Rewrite the stretch of the text-gen project description from "The model uses" through "character at a time.", putting "readable text" wherever "coherent text" appears.

_Given text:_
+ + +

Exploring various machine learning approaches for generative text modeling.
text-gen is a character-level text generation project that investigates how lightweight neural architectures can learn and reproduce language patterns. The focus is on finding the balance between model complexity, computational constraints, and generation quality — emphasizing machine learning optimization for CPU-based environments.
The entire system was trained on a mid-range laptop without a dedicated GPU, serving as a proof of concept for executing deep learning tasks efficiently on low-end hardware.
The model uses a Recurrent Neural Network (RNN) with Long Short-Term Memory (LSTM) units, which are designed to understand sequence dependencies over time. It learns to predict the next character in a sequence given the previous characters, allowing it to generate coherent text one character at a time.
-
Data Preparation: Raw text is converted into integer-encoded character sequences, followed by one-hot encoding to prepare for model training.
-
Model Architecture: A single-layer LSTM (256 hidden units) followed by a dense layer with softmax activation for next-character prediction.
-
Training: The model minimizes categorical cross-entropy loss using the Adam optimizer.
-
Generation: After training, the model generates text by iteratively sampling characters based on learned probabilities.
The experiment was conducted on CPU-only hardware, with minimal GPU activity, highlighting the system’s efficiency under resource constraints.

+ + +

_Source material:_

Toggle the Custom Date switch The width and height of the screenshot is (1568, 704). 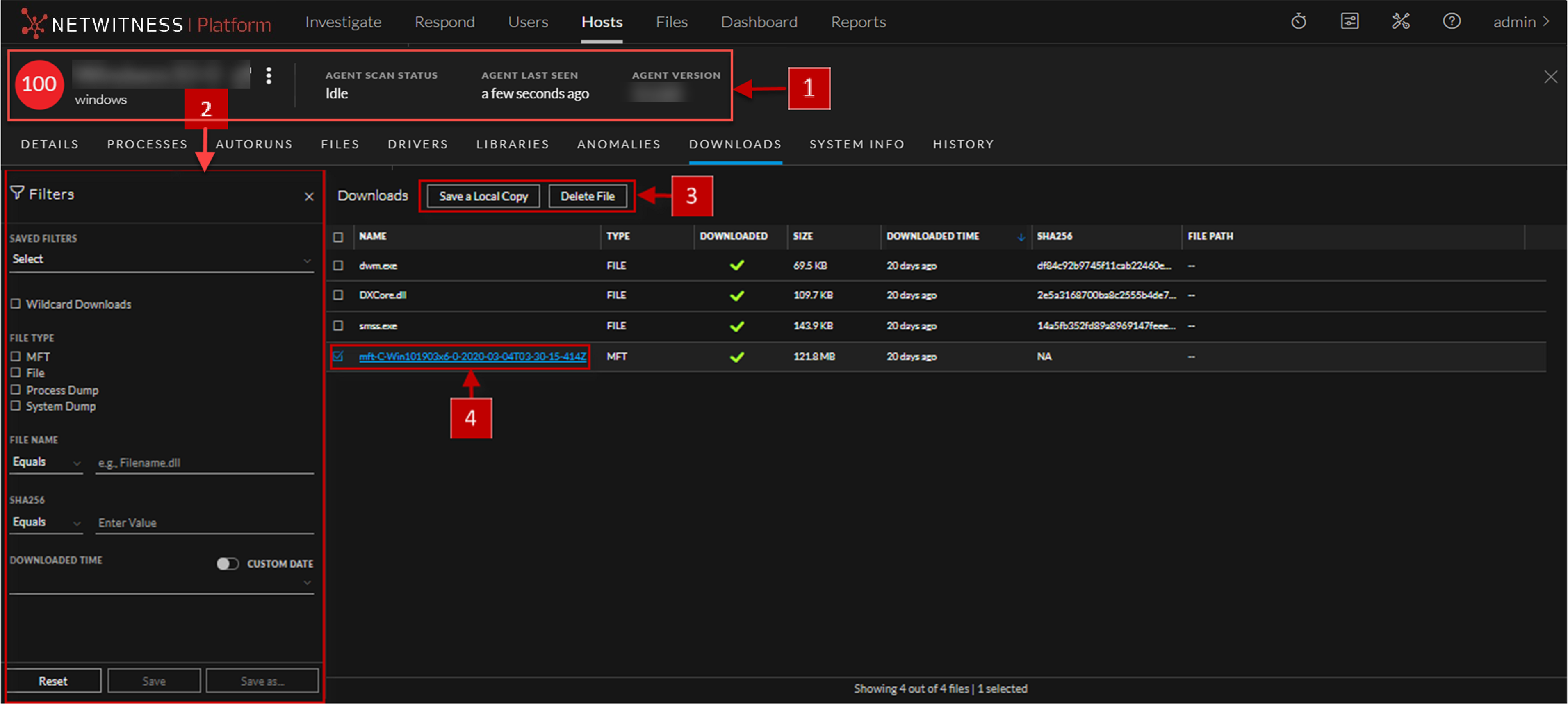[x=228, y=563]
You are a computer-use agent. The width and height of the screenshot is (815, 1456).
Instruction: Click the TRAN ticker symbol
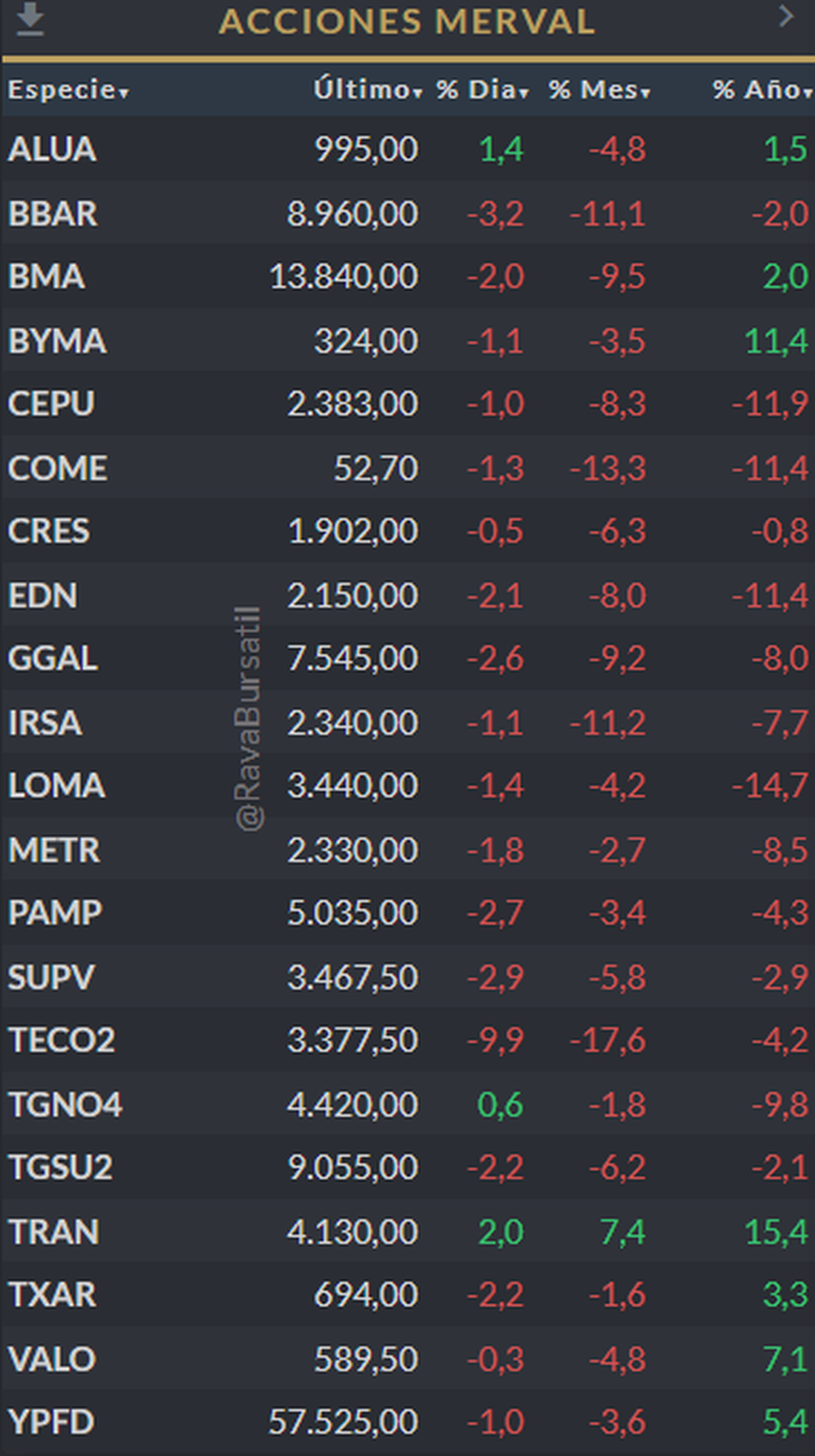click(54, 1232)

+ + +

_In response:_
The model uses a Recurrent Neural Network (RNN) with Long Short-Term Memory (LSTM) units, which are designed to understand sequence dependencies over time. It learns to predict the next character in a sequence given the previous characters, allowing it to generate readable text one character at a time.